Image result for shalane porta potty

It took her 16 seconds. To poop. Champ


***On a side note, the pool running worked as I did run Boston in pretty good shape for not training. So, go do it but don't ask me to join you.
My point being - throughout this injury (complete hamstring tear on May 11 after a terrible fall, read and weep HERE), I have resorted back to cycling, walking, swimming, even the elliptical to stay fit while I couldn't run. Just a couple weeks ago (and after I'd been back to running for a couple of months) my leg started hurting and I was so scared I had re-injured myself. So, I got back on my bike riding for 25 miles at a time up and down hills. Then I started walking as fast as I could without running (I can actually walk a 12 min/mile pace. You try it. I might look like a ridiculous, middle aged, middle class white woman trying to break a sweat, but that is what I am).
But, let me tell you - the minute I thought it was safe to break into a run (i.e., no pain) that is what I did.

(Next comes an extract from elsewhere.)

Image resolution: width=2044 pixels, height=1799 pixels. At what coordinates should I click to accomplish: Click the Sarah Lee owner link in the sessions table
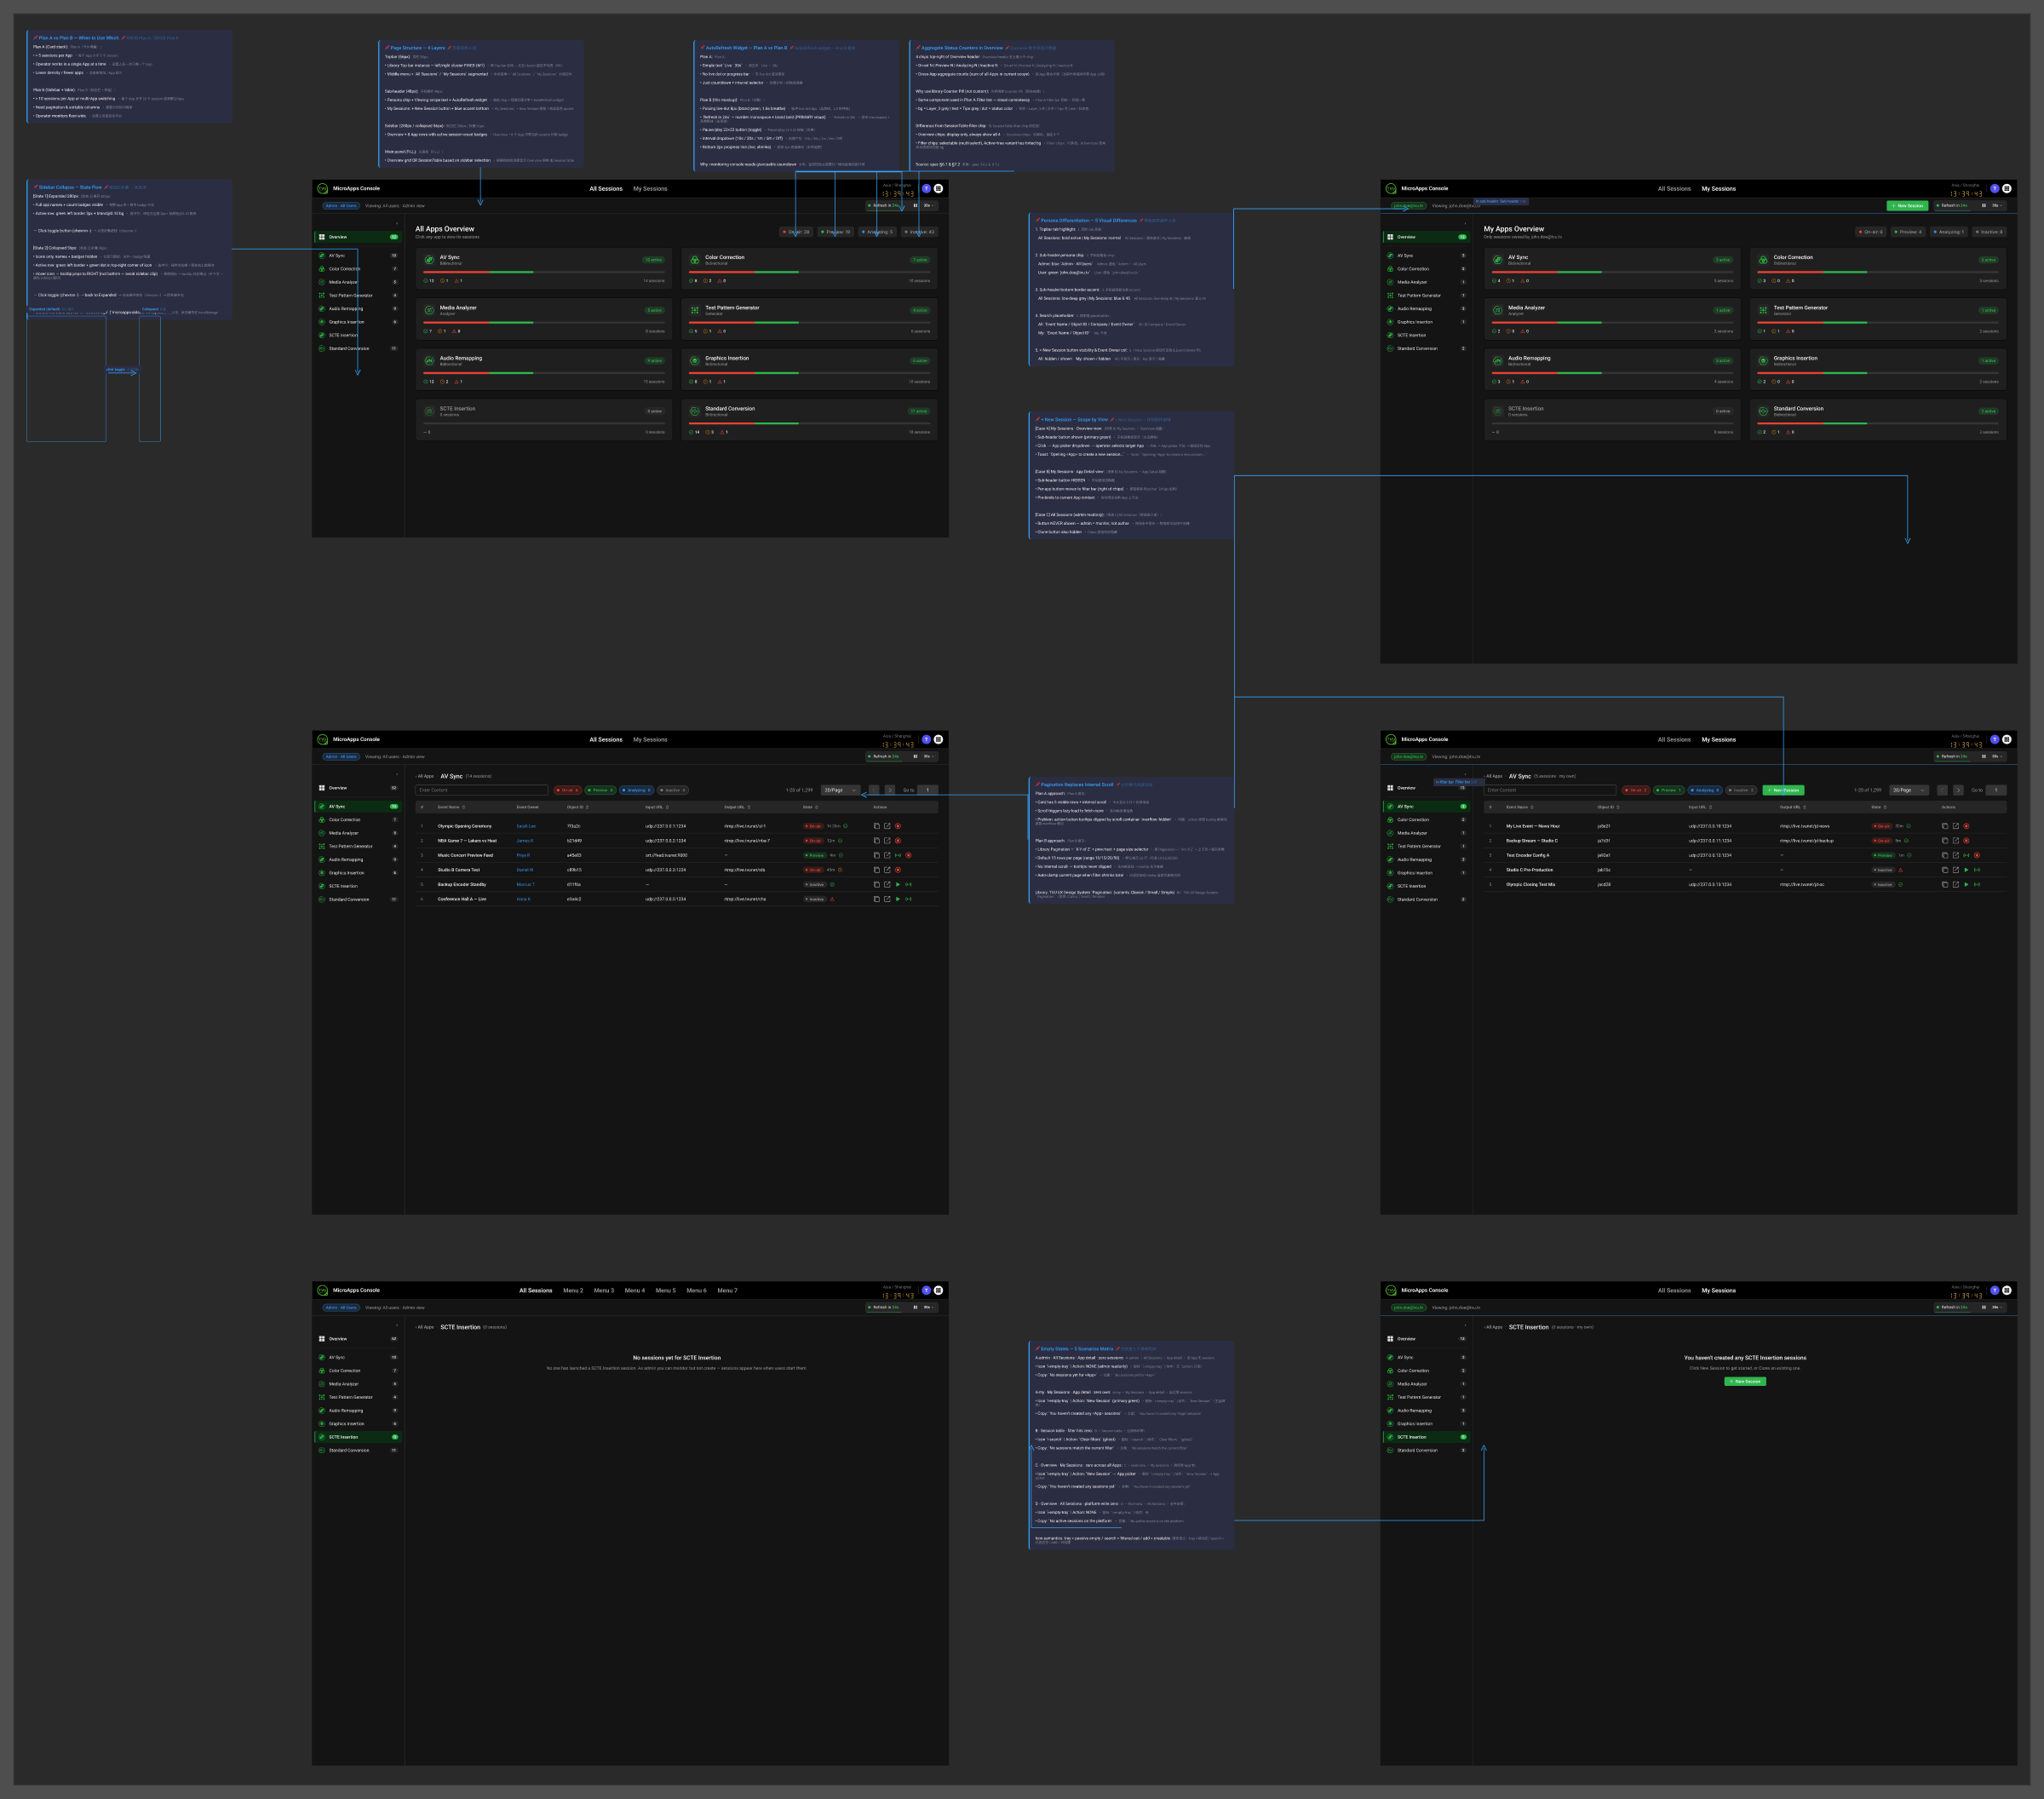click(525, 826)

And, if I CAN run I am ignoring all other things like cycling, swimming and white woman fast walking because they are all dead to me.

Running, You've Ruined Me

This is a weird picture from today's run. I appear to be walking but NO I am running.
I really hate walking. I find it boring


Running has ruined me that way.
Not to say I don't love my bike. I do. I had a love affair with cycling long before running (and I actually think I'm a better cyclist than a runner). But somehow it just doesn't give me that same high and sense of accomplishment like first class on TWA or a cold Fat Tire beer.

Running, You've Ruined Me

Boulder 703. When can I run?

Clearly, I enjoy the sport of triathlon or I wouldn't have done two Ironmen ("did" two Ironmen sounds dirty). But, there is just something about running. I know you get it.
Do you cross train? 
What's your go-to thing when you're injured? (besides Cheetos and The Office)

Ever flown first class? (btw, you are rich)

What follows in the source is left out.